This week’s parsha post is dedicated in memory of Thalia Hakin, a young girl who was tragically killed by a reckless driver.  Although she is no longer dwelling with us in Olam Hazeh, she has not truly died.  She left a life behind, not only in the physical sense, but also as a legacy.  She brought light and life into the world with a few powerful words, expressed in a poem, about lighting Shabbos candles, and those very words are inspiring numerous individuals around the world today, individuals from all Jewish backgrounds alike.  I hope with all my heart and soul that these divrei Torah will be an elevation for her Neshama.  Girls and women, all dear readers, we are one big family, all of our souls are from the same Source,  and this is why we feel acute pain at learning of Thalia’s sad passing.  But as a family, we will stand strong together, and live for her!  Everyone can do something to elevate her Neshama, even in the smallest way, from davening in her memory, to giving a smile to someone else, along with a few pure, sincere words.

May it be an ilui neshama.

This week’s parsha opens with a supreme and holy scene:  G-d speaking with Moshe Rabbeinu.

“Vaydaber Elokim el-Moshe vayomer eilav Ani Hashem.  V’aira el-Avraham el-Yitzchak v’el-Yaakov b’Keil Shakkai ooShmi Hashem lo nodati lahem   —  G-d spoke to Moses and said to him: “I am the Lord.  I appeared to Abraham, Isaac, and Jacob as Keil Shakkai, but I did not make Myself know to them by My name Hashem” (the four-letter Name yud and hei and vav and hei, which we’ll refer to as “Havayah” throughout the article).   (Shemos, 6:2-3)

Truly, we cannot name Hashem.  Hashem transcends all descriptions and names we may use.  No label can ever be put on Him.  However, the ‘names’ of G-d we use (and He has numerous) are simply how we refer to an aspect or action of Hashem we are trying to understand and communicate with.  (For example, Hashem’s name “Elokim”, reflects Hashem’s strict ‘side’, the part of Hashem Who may judge us severely [Elokim meaning “judges” when not referring to Hashem].)

The brilliant scholar and commentator, the Shadal expounds upon the verses, and the intriguing details by which Hashem revealed Himself to our forefathers:

 “The Avos knew Hashem as Keil Shakkai, the Almighty G-d, for this is the aspect in which He revealed Himself, and communicated with them.  They recognized Hashem, and especially connected to Him, in times of salvation, such as when Avraham went into battle against the four enemy kings; when He prevented Yitzchak from being sacrificed during the Akeida; and Yaakov when he lived in the treacherous Lavan’s house.  Keil Shakkai, is Hashem conducting salvations, and causing miracles to occur.  All their life, they understood Hashem’s goodness, and the truth and wisdom in everything He does.

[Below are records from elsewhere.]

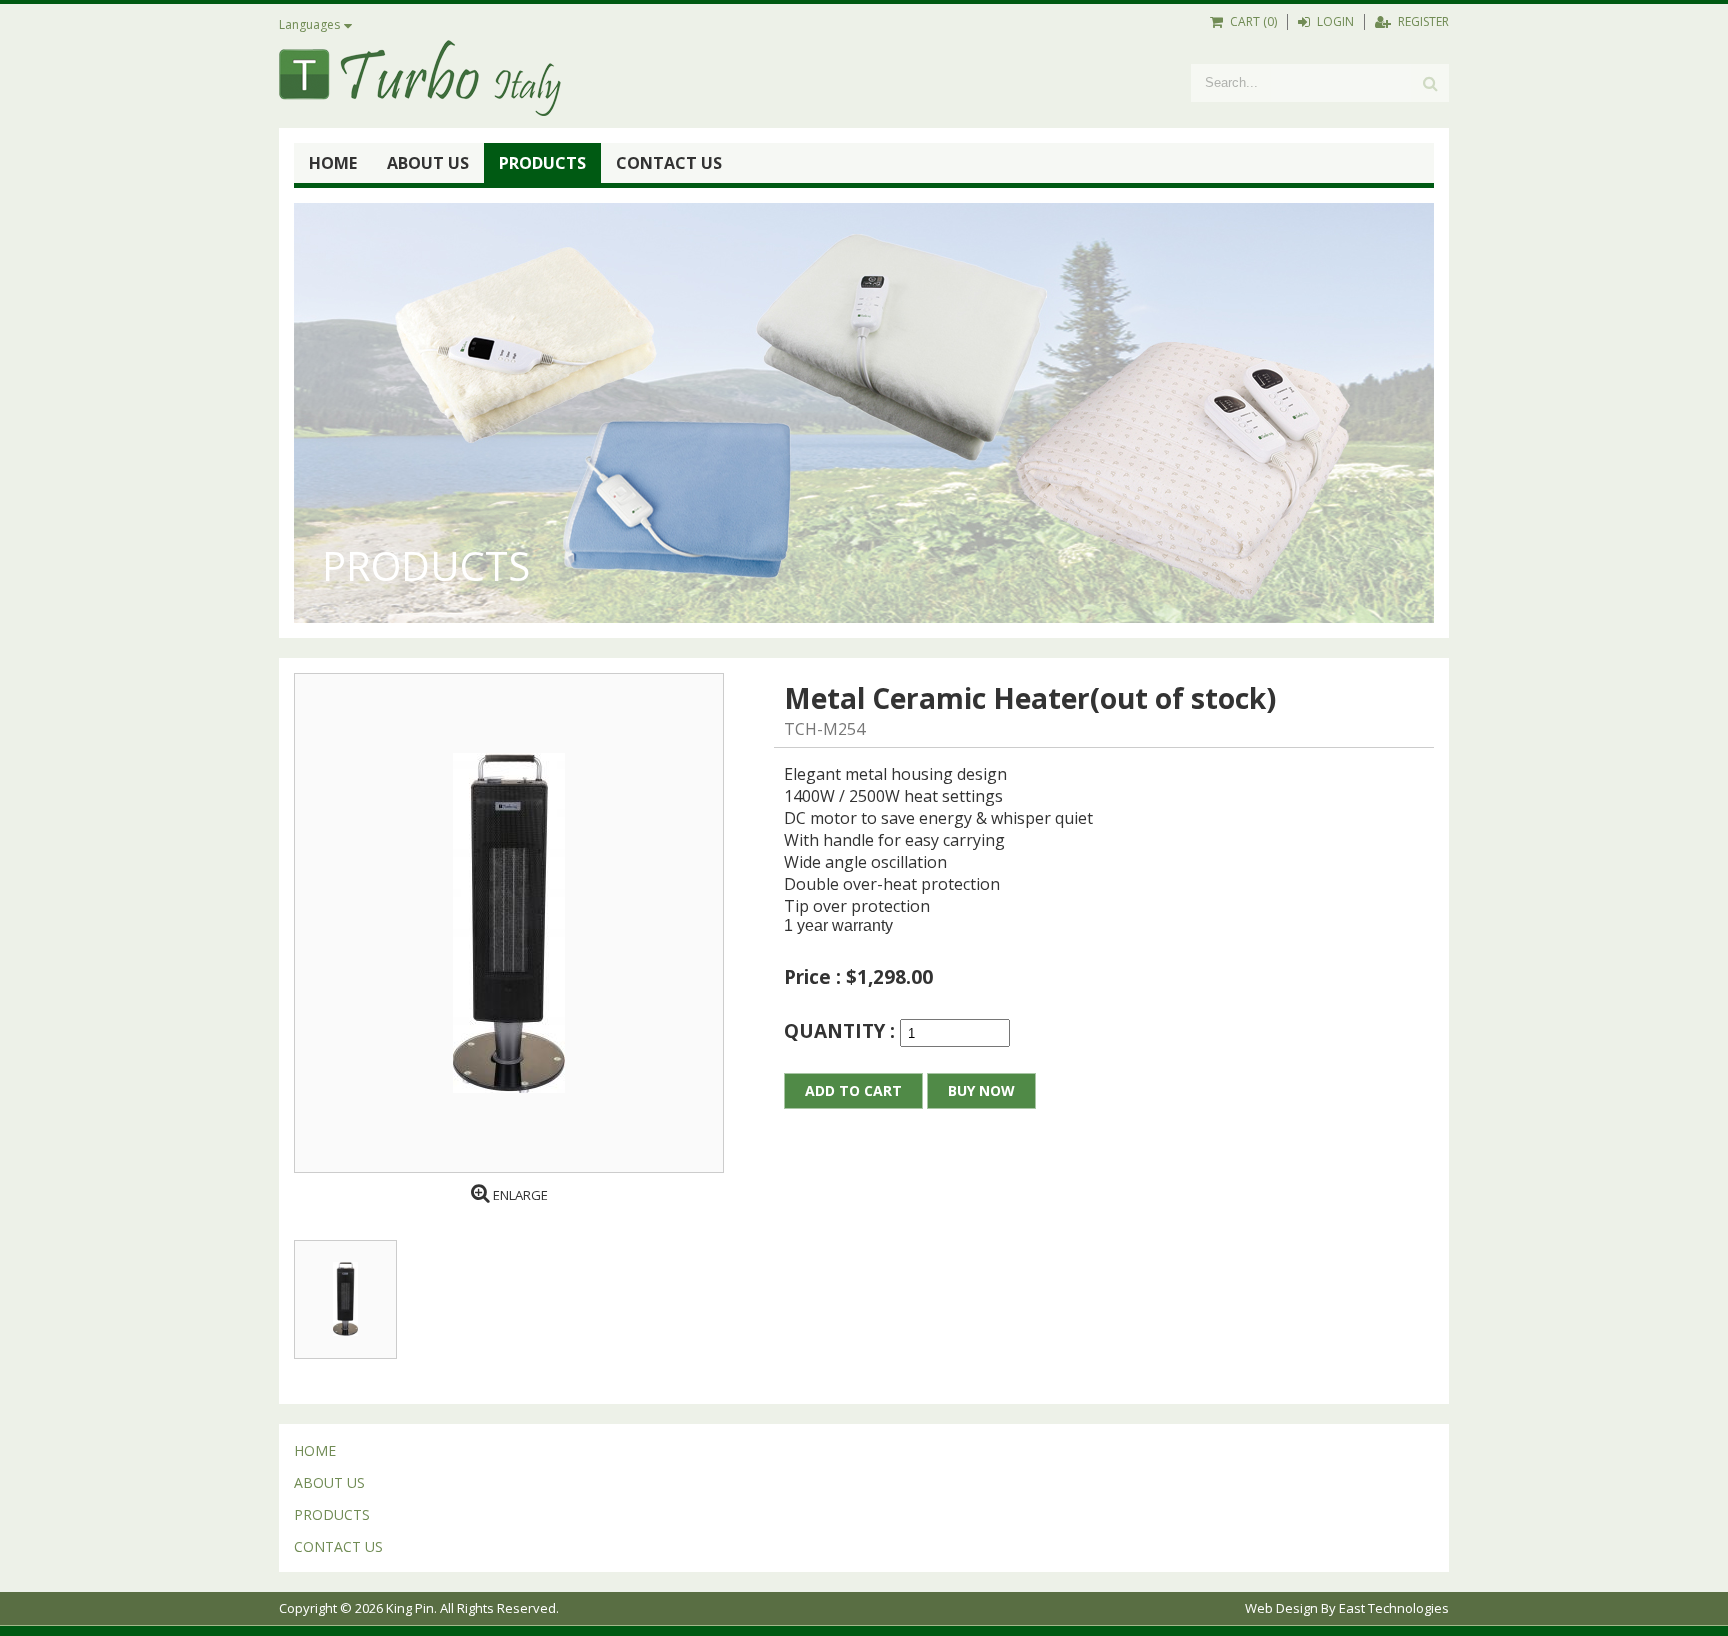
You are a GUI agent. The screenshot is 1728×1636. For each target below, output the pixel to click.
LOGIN (1334, 21)
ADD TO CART (853, 1090)
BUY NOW (981, 1090)
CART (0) (1252, 21)
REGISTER (1422, 21)
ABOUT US (428, 163)
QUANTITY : (842, 1031)
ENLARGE (519, 1195)
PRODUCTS (542, 163)
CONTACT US (669, 163)
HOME (333, 163)
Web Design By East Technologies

But later on, the Bnei Yisroel, the descendants of the Avos, suffered greatly at the hands of the cruel Egyptians, and the barbarically difficult labor they enslaved them with.

Moshe asks Hashem, ‘Why have you let this people come to suffer?!’  Hashem answers him here, in the above verses, especially verse 2:  He responds “Ani Hashem – I am ‘Havayah'”.  And Hashem continues to explain:  ‘Why have I let My people suffer?  I have a pure and true reason for all of My doings.  This Name that I have revealed Myself to you by, my four-letter name Havayah, is a deeper reflection of My greater essence, even greater than Keil Shakkai as I revealed myself to your forefathers!  And from this four-letter name, emanates all that is to befall the universe, good and bad alike.  This is the true Me– I am the Source of everything!

The Shadal explains further:

“Hashem told Moshe that His name, ‘Havayah’ connotes ‘One Who is true to fulfill His words’.  Hashem swore to the Avos that their children would not forever be enslaved, and that we will possess true freedom, in our own land.  That we would merit to be redeemed from our exile, once and for all.

The Avos didn’t know Hashem as ‘One Who is true to fulfill His words’, not because they didn’t have bitachon in Hashem, but because these promises weren’t fulfilled in their lifetimes.”

Maybe Hashem was giving Moshe an even deeper message, that we must delve even further into His explanations to find.  Maybe Hashem’s conversation with Moshe is crying out a message for us today:

To be truly free, and to merit geulah, we need to first understand that everything in life, comes from the same Ultimate Source.  Our greatest pains, sorrows, and nisyonos, are sent from the same place as the moments of our greatest joy.  It all comes from Hashem.

This is very inspiring, in light of the tragedy that has just occurred.  We have experienced great sorrow at Thalia’s untimely death.. but our greatest nechama is understanding it comes from the Single, Holy, Wise, and Loving Source.  Hashem will fulfill his promise to our forebears!  And at that time, when the Dawn of Moshiach Rises, we’ll be with our loved ones once again, and we will recognize Hashem, ‘Havayah’, in His greatest, most obvious essence.